I've finaly managed to clean up a bit my works and present the initial, very proof-of-concept version of patches that were ready just before Linaro meeting.
What have been implemented:
- Introduced arm_dma_ops
dma_map_ops from include/linux/dma-mapping.h suffers from the following limitations:
- lack of start address for sync operations
- lack of write-combine methods
- lack of mmap to user-space methods
- lack of map_single method
For the initial version I've decided to use custom arm_dma_ops. Extending common interface will take time, until that I wanted to have something already working.
dma_{alloc,free,mmap}_{coherent,writecombine} have been consolidated into dma_{alloc,free,mmap}_attrib what have been suggested on Linaro meeting. New attribute for WRITE_COMBINE memory have been introduced.
- moved all inline ARM dma-mapping related operations to
arch/arm/mm/dma-mapping.c and put them as methods in generic arm_dma_ops structure. The dma-mapping.c code deinitely needs cleanup, but this is just a first step.
- Added very initial IOMMU support. Right now it is limited only to
dma_alloc_attrib, dma_free_attrib and dma_mmap_attrib. It have been tested with s5p-fimc driver on Samsung Exynos4 platform.
- Adapted Samsung Exynos4 IOMUU driver to make use of the introduced
iommu_dma proposal.
This patch series contains only patches for common dma-mapping part.
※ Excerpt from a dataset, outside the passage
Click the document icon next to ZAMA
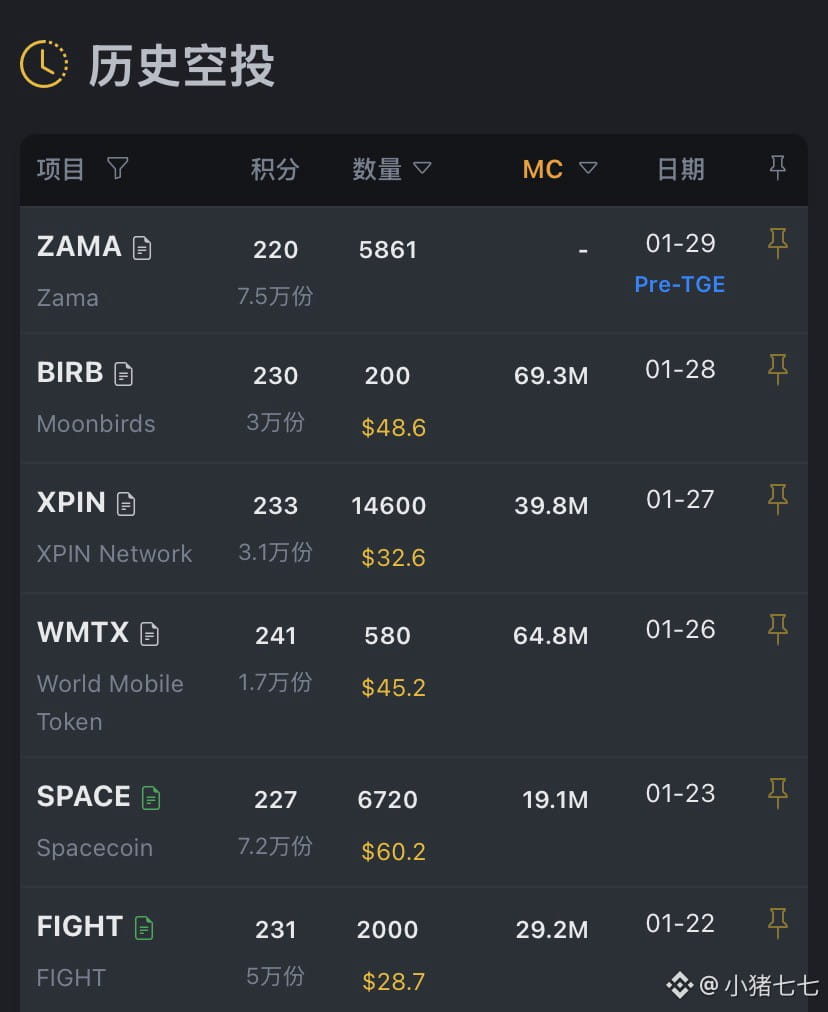Viewport: 828px width, 1012px height. [142, 247]
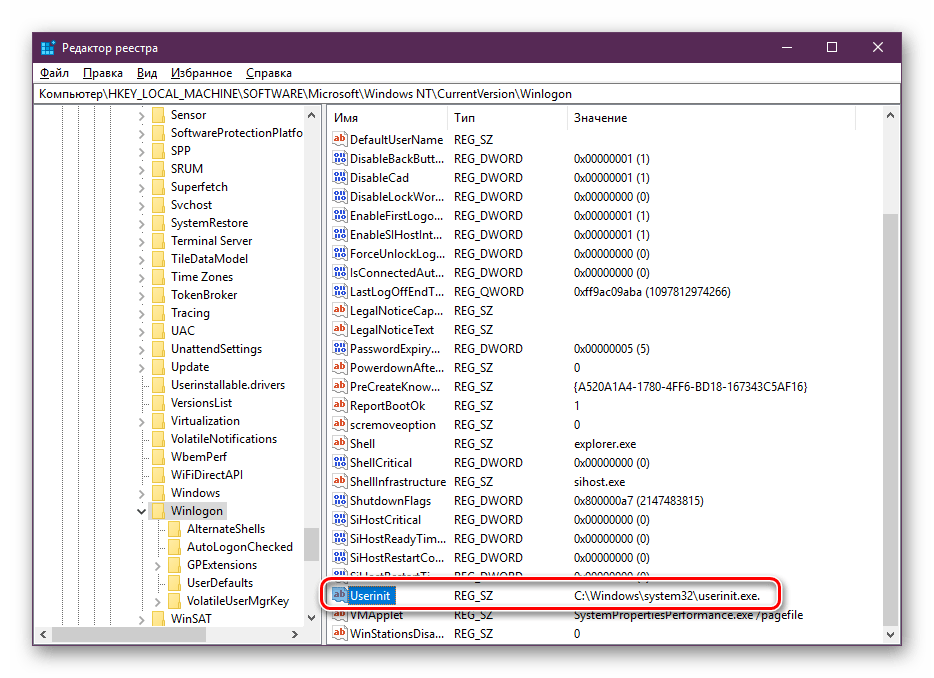This screenshot has height=678, width=934.
Task: Click the folder icon for Winlogon key
Action: coord(158,511)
There is also a patch that adds driver for Samsung IOMMU controller on Exynos4 platform. All required patches are available on:
git://git.infradead.org/users/kmpark/linux-2.6-samsung dma-mapping branch
Git web interface: http://git.infradead.org/users/kmpark/linux-2.6-samsung/shortlog/refs/heads/...
Future:
- Add all missing operations for IOMMU mappings (map_single/page/sg,
sync_*)
- Move sync_* operations into separate function for better code sharing
between iommu and non-iommu dma-mapping code
- Splitting out dma bounce code from non-bounce into separate set of
dma methods. Right now dma-bounce code is compiled conditionally and spread over arch/arm/mm/dma-mapping.c and arch/arm/common/dmabounce.c.
- Merging dma_map_single with dma_map_page. I haven't investigated
deeply why they have separate implementation on ARM. If this is a requirement then dma_map_ops need to be extended with another method.
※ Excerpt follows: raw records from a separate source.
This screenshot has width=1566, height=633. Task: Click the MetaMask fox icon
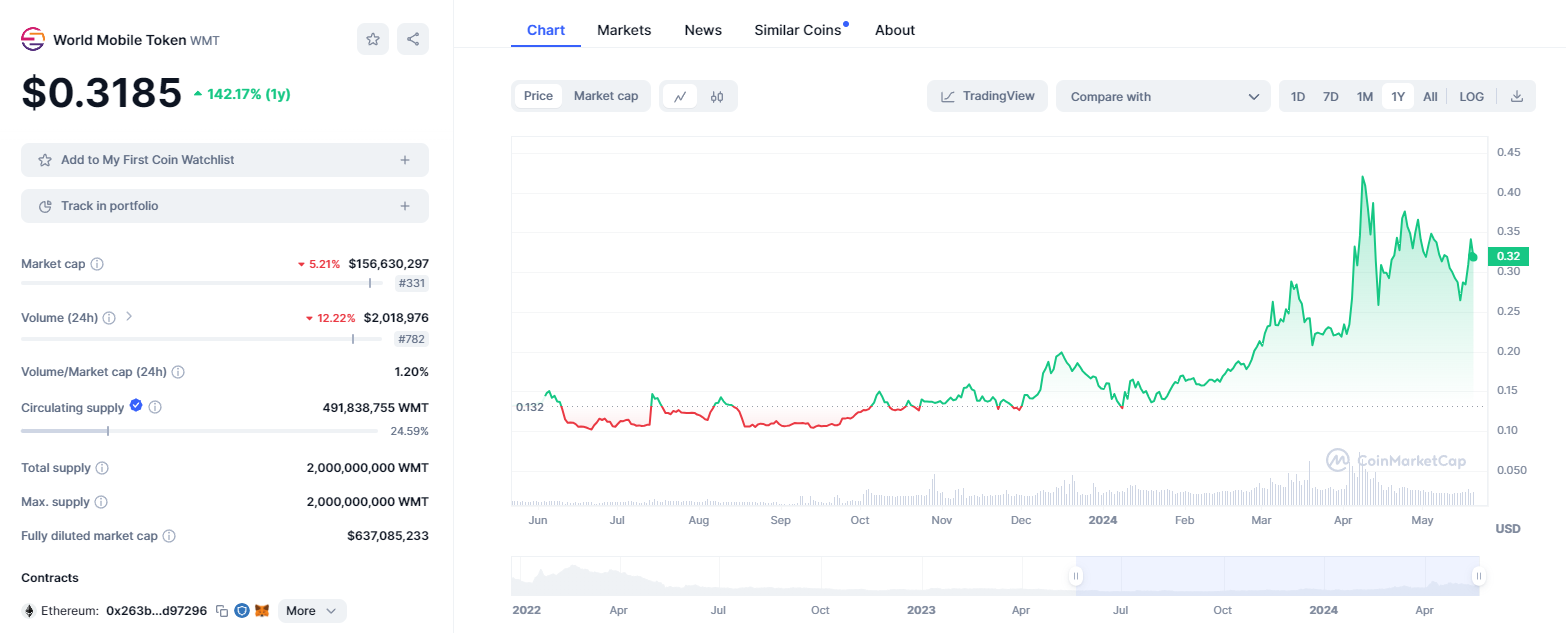pyautogui.click(x=262, y=611)
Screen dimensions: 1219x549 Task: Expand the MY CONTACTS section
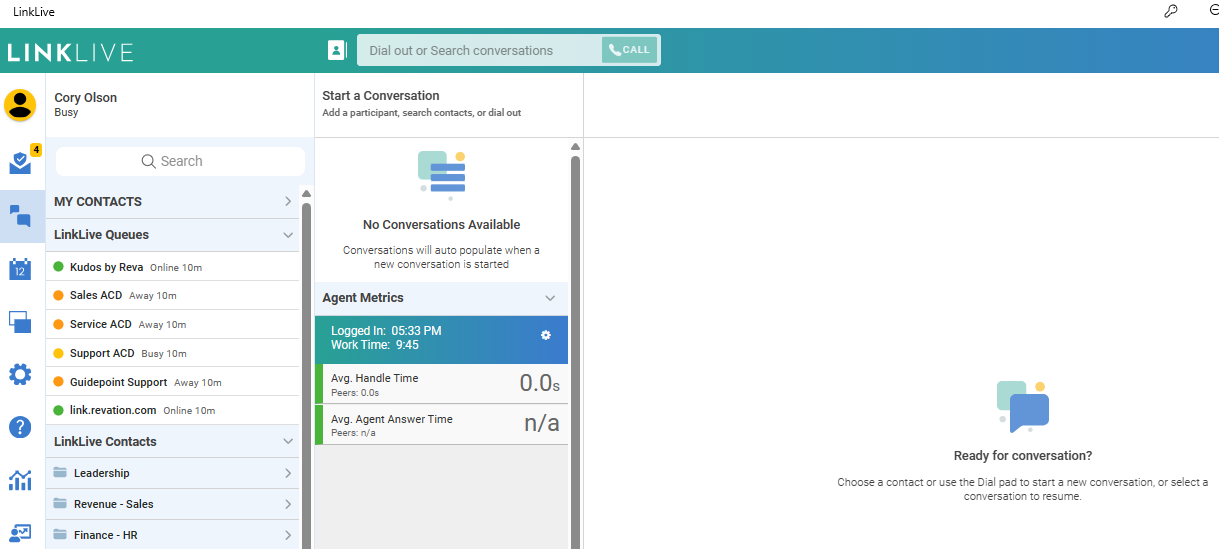(x=288, y=202)
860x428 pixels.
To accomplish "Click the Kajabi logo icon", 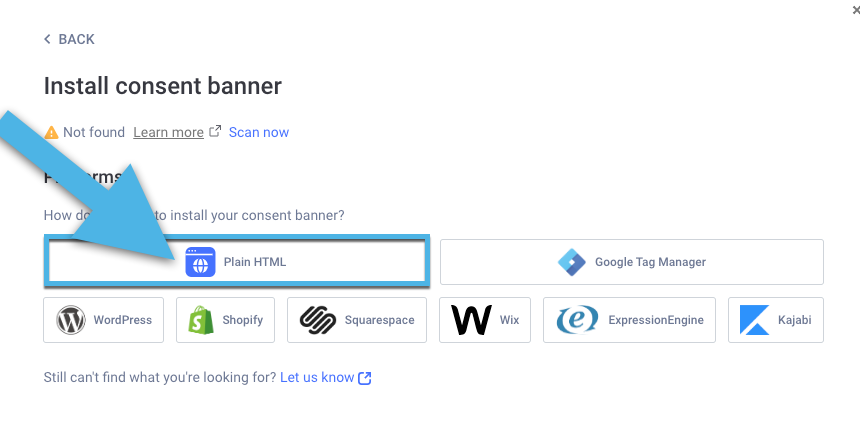I will [754, 320].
Fix dma_alloc to unmap from linear mapping.
Convert IO address space management code from gen-alloc to some
simpler bitmap based solution.
- resolve issues that might araise during discussion& comments
Please note that this is very early version of patches, definitely NOT intended for merging. I just wanted to make sure that the direction is right and share the code with others that might want to cooperate on dma-mapping improvements.
Best regards
Hello,
On Monday, June 20, 2011 4:31 PM Subash Patel wrote:
In function: dma_alloc_coherent()->arm_iommu_alloc_attrs()->__iommu_alloc_buffer()
I have following questions:
a) Before we come to this point, we would have enabled SYSMMU in a call to arm_iommu_init(). Shouldnt the SYSMMU be enabled after call to __iommu_alloc_buffer(), but before __iommu_create_mapping()? If in case the __iommu_alloc_buffer() fails, we dont disable the SYSMMU.
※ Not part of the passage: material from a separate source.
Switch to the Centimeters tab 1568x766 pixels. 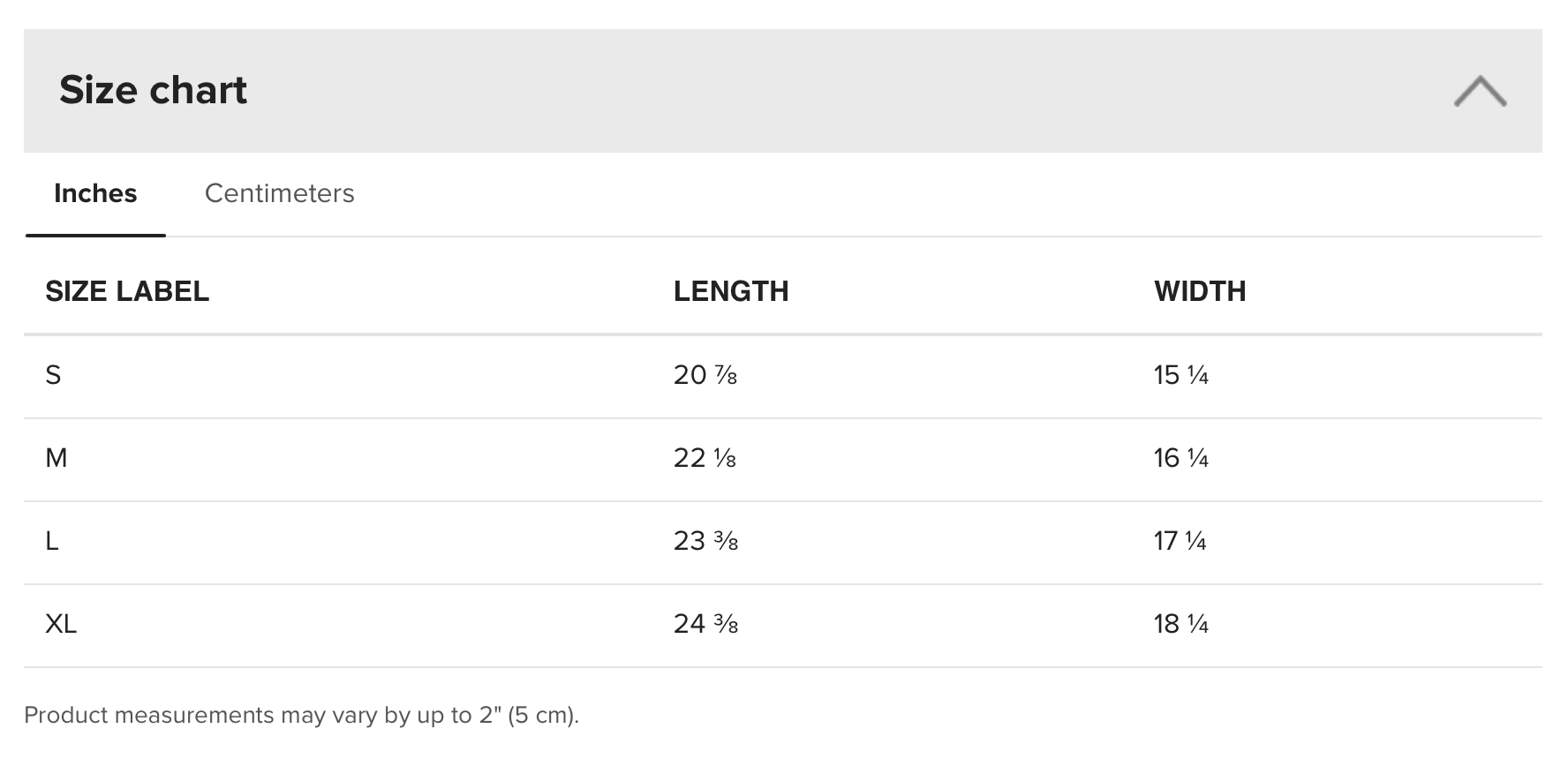pyautogui.click(x=279, y=193)
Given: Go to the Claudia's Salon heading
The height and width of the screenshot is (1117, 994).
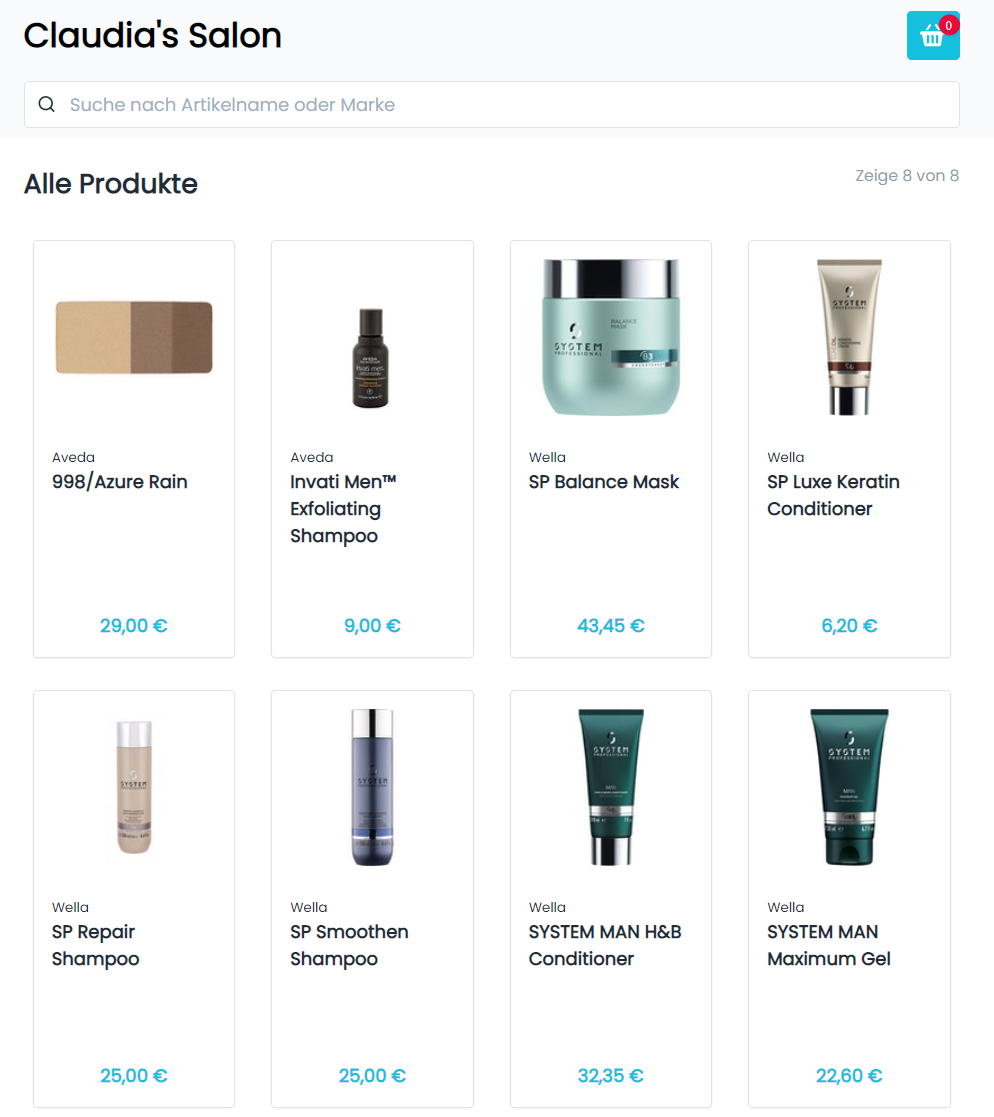Looking at the screenshot, I should (x=152, y=36).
I want to move enabling and disabling SYSMMU completely to the runtime_pm framework. As You can notice, the updated SYSMMU driver automatically becomes a parent of respective multimedia device and a child of the power domain to which both belongs. This means that sysmmu will operate only when multimedia device is enabled, what really makes sense. The sysmmu driver will need to be updated not to poke into the registers if it is disabled, but this should be really trivial change.
b) For huge buffer sizes, the pressure on SYSMMU would be very high. Cant we have option to dictate the page size for the IOMMU from driver in such cases? Should it always be the size of system pages?
This was just a first version of dma-mapping and IOMMU integration, just to show the development road and start the discussion. Of course in the final version support for pages larger than 4KiB is highly expected. We can even reuse the recently posted CMA to allocate large pages for IOMMU to improve the performance and make sure that the framework will be able to allocate such pages even if the device is running for long time and memory got fragmented by typically movable pages.